An unwind of short bets against Treasury debt as well as growing concerns about the recovery of the U.S labor market and the spread of the Delta variant of the coronavirus has pushed down longer-dated U.S. government bond yields. The benchmark 10-year yield hit 1.296% on Wednesday and the 30-year yield fell to 1.918%, the lowest since February for both.
But big U.S. bond managers including BlackRock, PIMCO, DoubleLine and TCW still expect the reopening economy to drive growth and inflation, even if at a slower pace in the second half of this year, and send yields higher again. They see the broader move lower in yields since mid-May, and the accelerated move on Tuesday and Wednesday, as largely the result of investors’ unwinding an overblown bet earlier in the year on higher rates.
“The view for a while there in February and March seemed very clear,” said Gregory Whiteley, U.S. government securities portfolio manager at DoubleLine. “Everyone was getting on board, everyone was getting short, every strategist you heard from was calling for higher rates by the end of the year.
“And it does seem like it got a bit ahead of itself,” he said. “Everyone was on one side of the boat, everyone had the same outlook, and then the doubts started to creep in.”
But Whiteley said bond yields have “gone too far to the downside now, so we’ve overshot in the other direction.”
Some traders said the move this week was due to an unwind of bets by hedge funds. A weekly survey of JPMorgan clients on July 6 showed that net bearish bets against Treasuries fell to their lowest level since April.
“The recent rally hasn’t changed our fundamental outlook. This move for us looks more technical,” said Bret Barker, Treasury portfolio manager at TCW, who sees the 10-year yield at 1.6%-2% by the end of the year.
A June Reuters poll showed that fixed income strategists expected the 10-year yield to rise to 2.0% by June 2022.
The so-called reflation trade – bets on skyrocketing inflation and growth – drove yields up to pre-pandemic levels in March. But longer-dated yields have fallen as inflation expectations have dropped.
Jobs data for April, May and June that showed a mixed picture of the U.S. labor market recovery has also dampened some growth expectations. Data on Tuesday showed U.S. service sector activity grew at a moderate pace in June.
“Right now the reflation trade is not dead, but it’s certainly hibernating,” said Michael Sewell, portfolio manager at T. Rowe Price, who sees yields rising, though he believes the 10-year peaked for 2021 in March at 1.776%.
Erin Browne, portfolio manager for multi-asset strategies at bond giant PIMCO, pointed to a “pretty significant flattening” of the yield curve in recent months, driven by inflation breakeven rates that have fallen since hitting multi-year highs in mid-May.

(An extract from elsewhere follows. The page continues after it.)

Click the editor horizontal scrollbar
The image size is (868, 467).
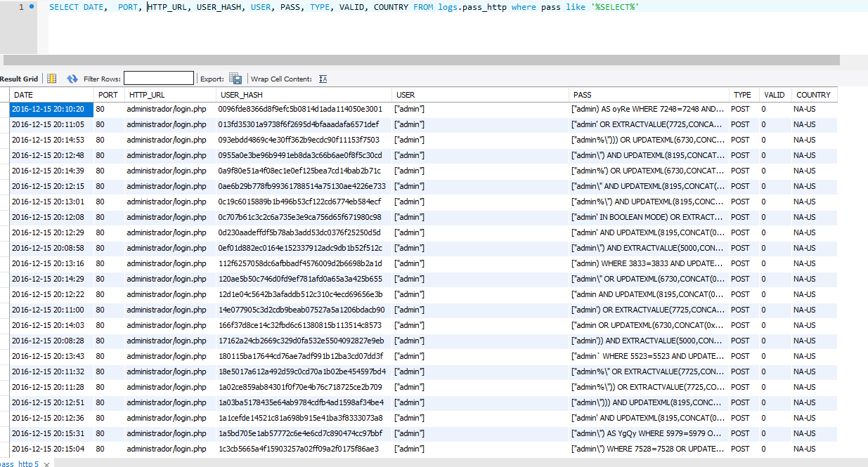point(422,60)
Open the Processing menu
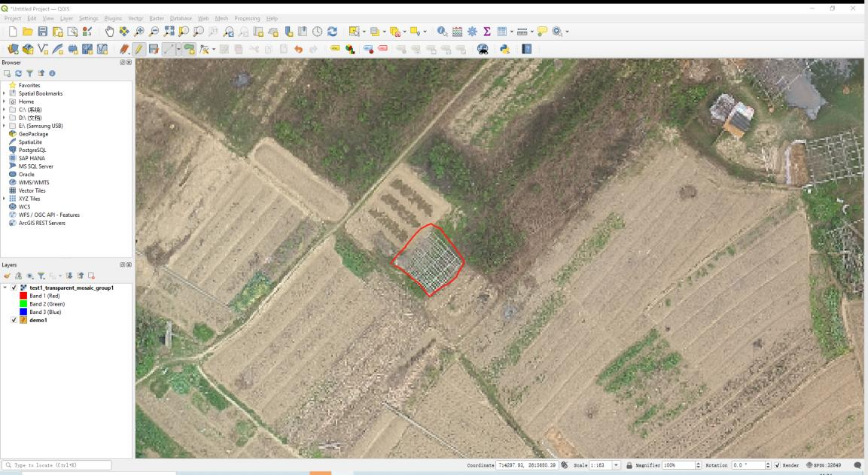The image size is (868, 475). point(247,18)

The spread between two- and 10-year yields – the most common measure of the yield curve – has narrowed by more than 50 basis points since hitting a six-year peak in March.

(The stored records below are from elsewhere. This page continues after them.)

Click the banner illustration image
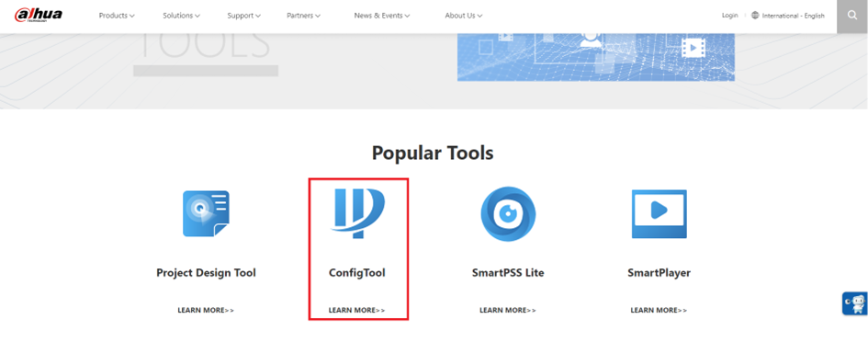 tap(595, 57)
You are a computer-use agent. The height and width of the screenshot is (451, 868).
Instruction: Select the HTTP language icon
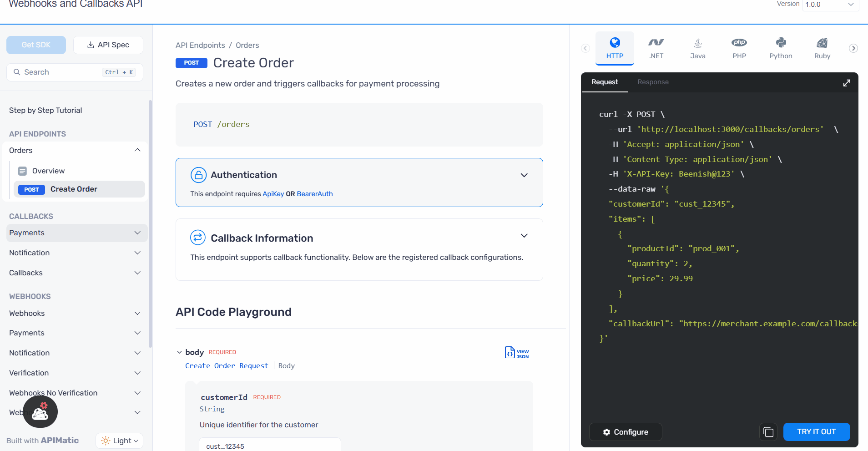[615, 43]
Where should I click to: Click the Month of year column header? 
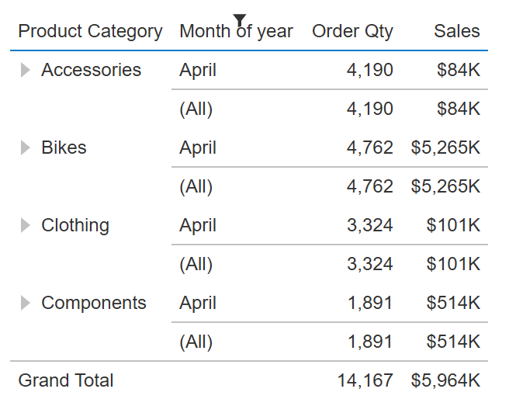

“All of that is telling you that the market is reaching this peak growth, peak inflation inflection point. And that really accelerated yesterday and today,” said Browne.

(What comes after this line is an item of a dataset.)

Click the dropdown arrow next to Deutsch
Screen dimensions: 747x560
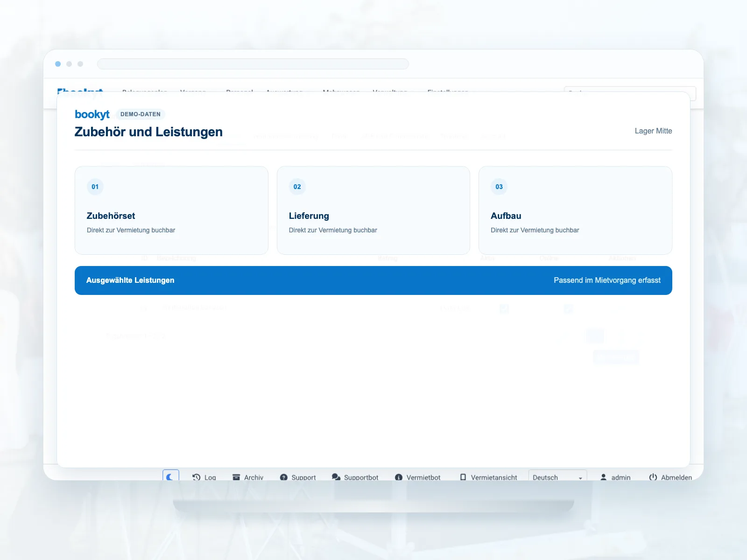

The move this week has driven yields below fair value, said Browne, who expects to see the 10-year yield at 1.5%-2% in the second half of 2021.
Asset managers have been looking for ways to take advantage of the moves. BlackRock in its mid-year investment outlook presented Wednesday said it views current bond market valuations as “very full” and has turned more bearish on U.S. Treasuries.
“We’ve used that opportunity of falling yields to establish a shorter or a more underweight duration position,” said Scott Thiel, chief fixed income strategist at BlackRock, during the presentation.